++++ DATA TO USE ++++

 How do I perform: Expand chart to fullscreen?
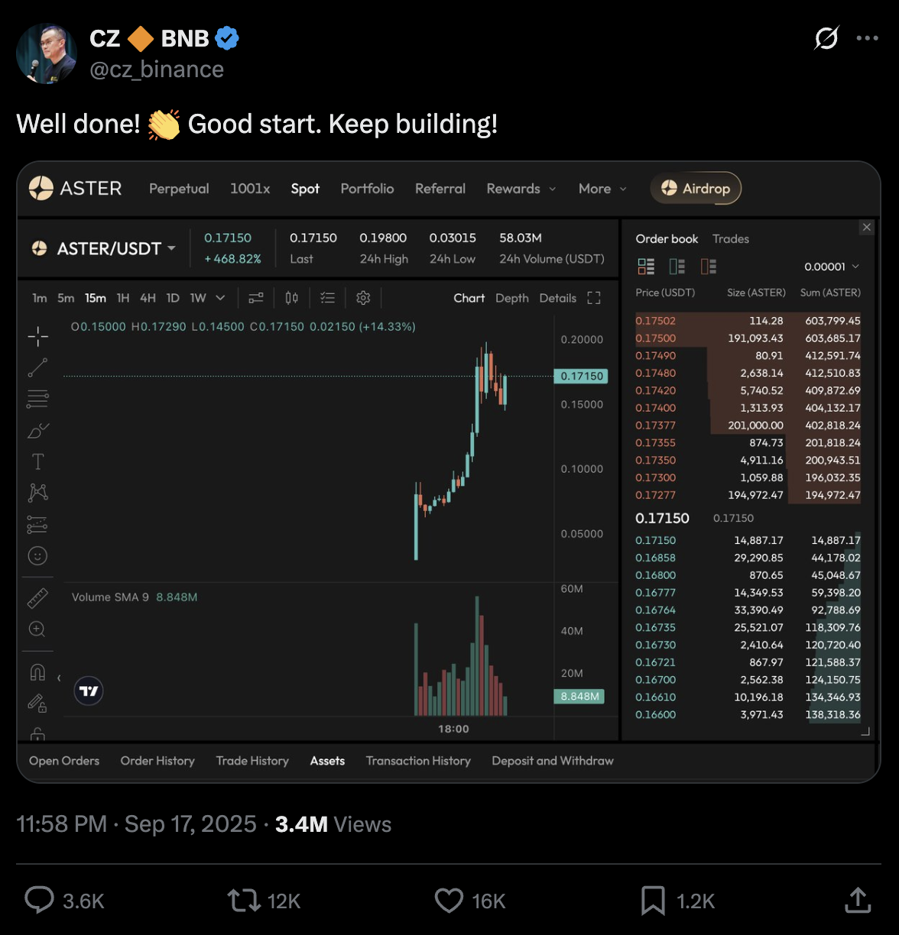(x=594, y=298)
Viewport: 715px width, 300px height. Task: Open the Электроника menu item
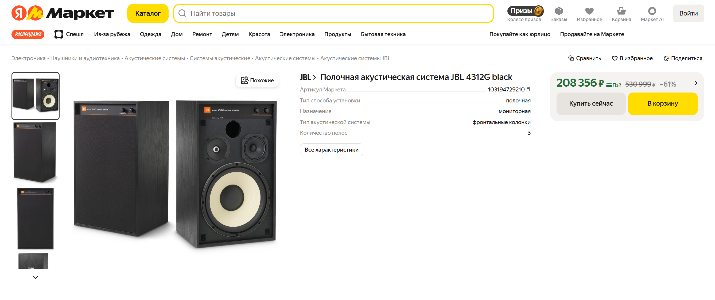point(297,34)
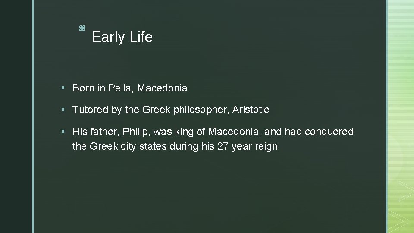Click the word "Born" in the first bullet

(83, 88)
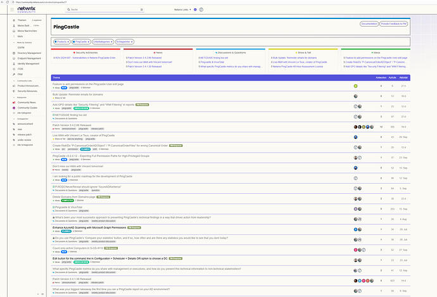The width and height of the screenshot is (437, 297).
Task: Open 'Patch Version 3.4.2.66 Released' topic
Action: (x=72, y=125)
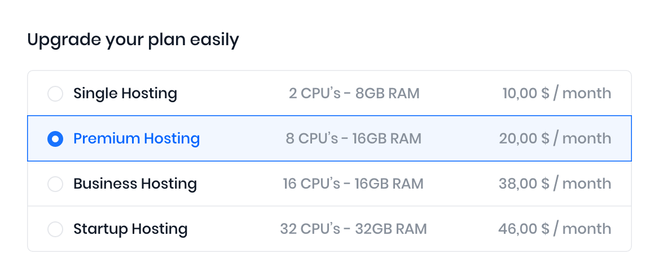This screenshot has height=279, width=659.
Task: Click the selected Premium Hosting radio button
Action: tap(55, 138)
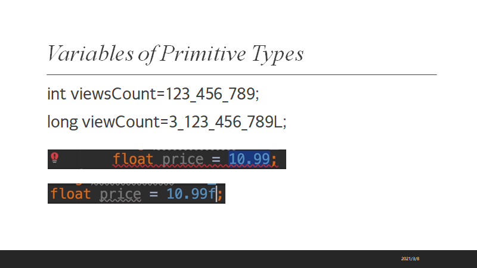The image size is (477, 268).
Task: Select the "long viewCount=3_123_456_789L;" text line
Action: (167, 123)
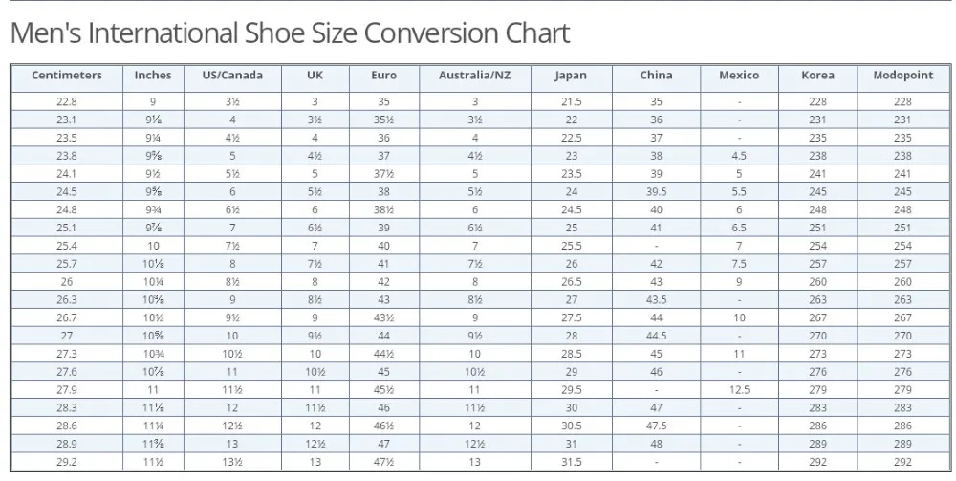The width and height of the screenshot is (956, 481).
Task: Click the 29.2 centimeters cell
Action: coord(67,462)
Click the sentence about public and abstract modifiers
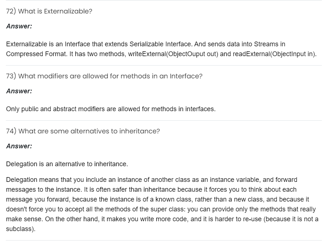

++++

### TASK INSTRUCTIONS
Return the records above exactly as written. Do not include their images.

### OUTPUT FOR THIS TASK
 How do I perform: Expand chart to fullscreen?
(x=594, y=298)
Viewport: 715px width, 300px height. Task: Open the Электроника menu item
point(297,34)
Click the word "Born" in the first bullet

(83, 88)
The width and height of the screenshot is (437, 297).
Task: Open 'Patch Version 3.4.2.66 Released' topic
Action: (x=72, y=125)
This screenshot has height=279, width=659.
Task: Click the selected Premium Hosting radio button
Action: tap(55, 138)
The image size is (477, 268).
Task: Select the "long viewCount=3_123_456_789L;" text line
Action: (167, 123)
The width and height of the screenshot is (956, 481).
Task: Click the 29.2 centimeters cell
Action: coord(67,462)
Click the sentence about public and abstract modifiers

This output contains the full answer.